▶ Provided entries

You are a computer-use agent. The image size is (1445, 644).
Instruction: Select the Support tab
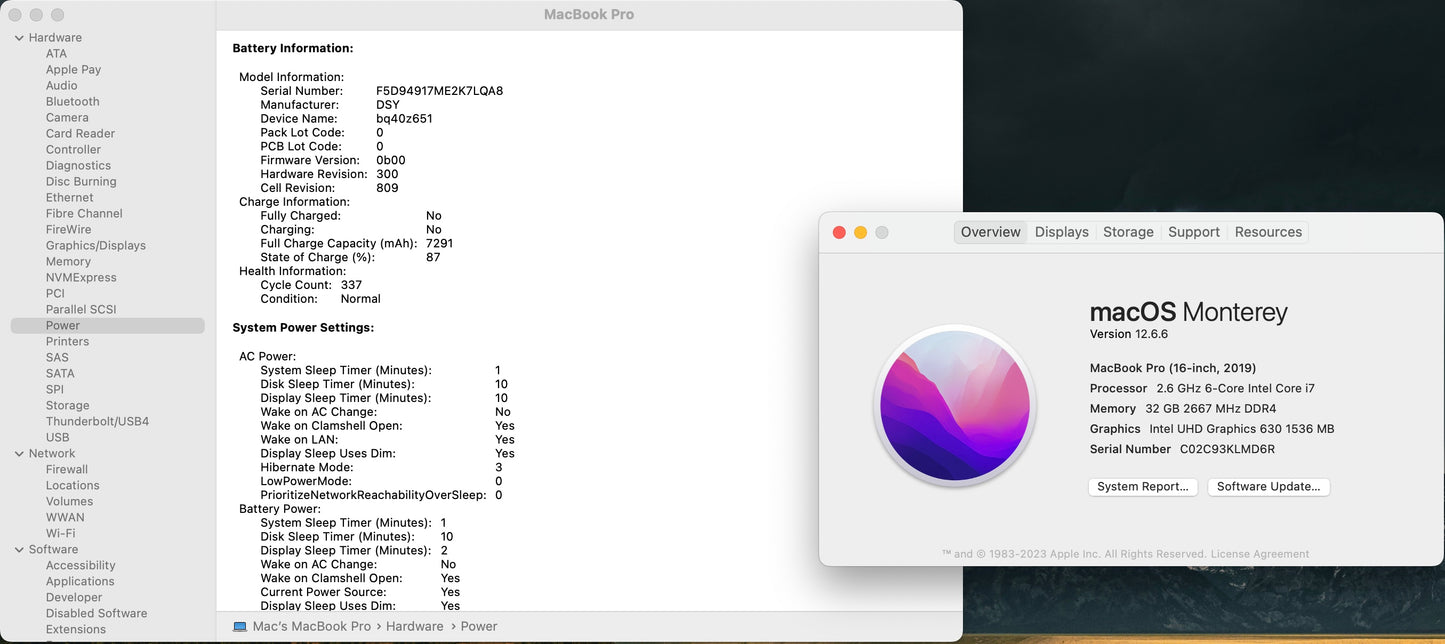click(1193, 232)
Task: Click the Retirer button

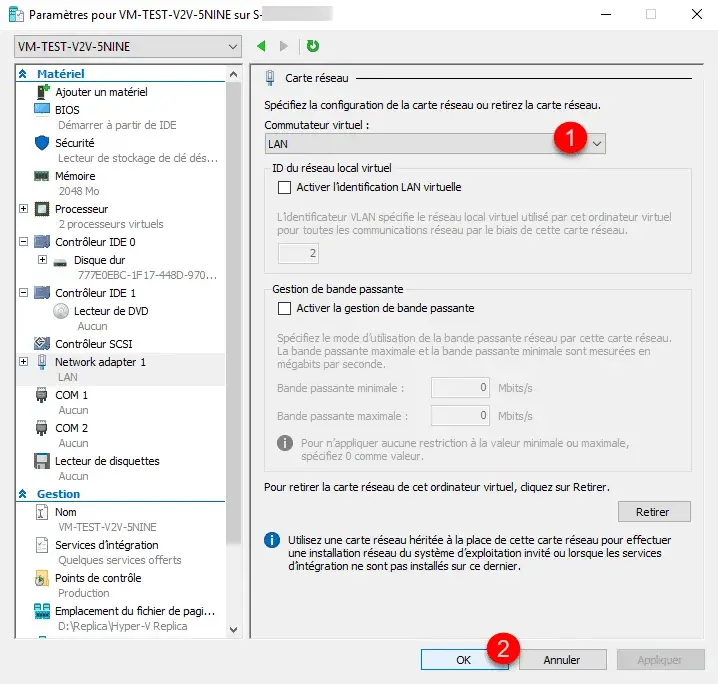Action: [652, 512]
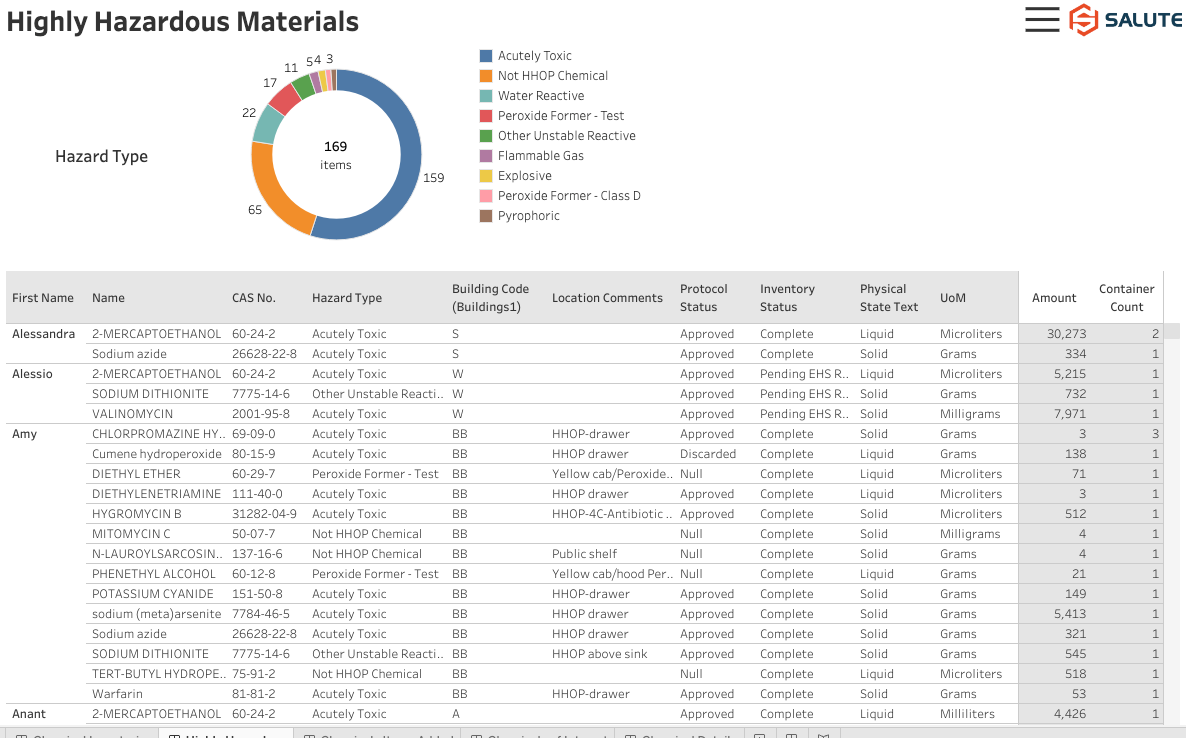Viewport: 1186px width, 738px height.
Task: Select the Hazard Type column header
Action: (347, 298)
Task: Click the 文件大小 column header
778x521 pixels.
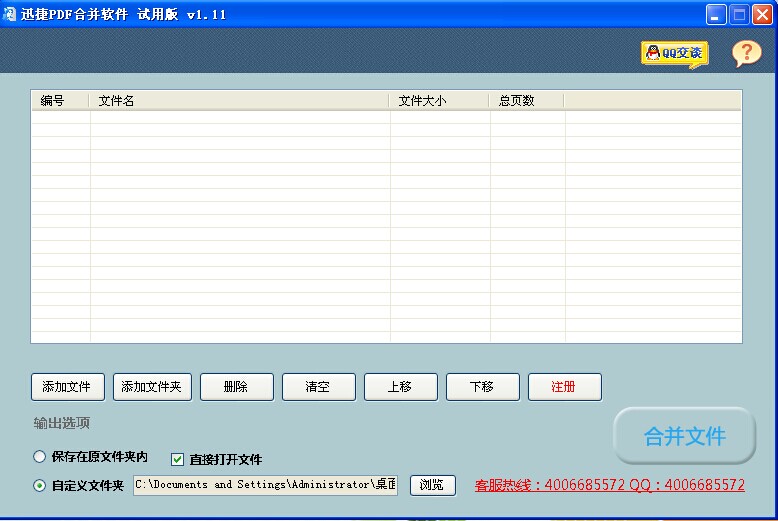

▶ What to work on
Please retype the listing in full, exactly as given, and skip every image.

▶ Answer box
You are a computer-use agent. The image size is (1445, 644).
Instruction: Select the Support tab
click(1193, 232)
Task: Click the Retirer button

Action: [652, 512]
Viewport: 1186px width, 738px height.
Task: Select the Hazard Type column header
Action: (347, 298)
Task: Click the 文件大小 column header
778x521 pixels.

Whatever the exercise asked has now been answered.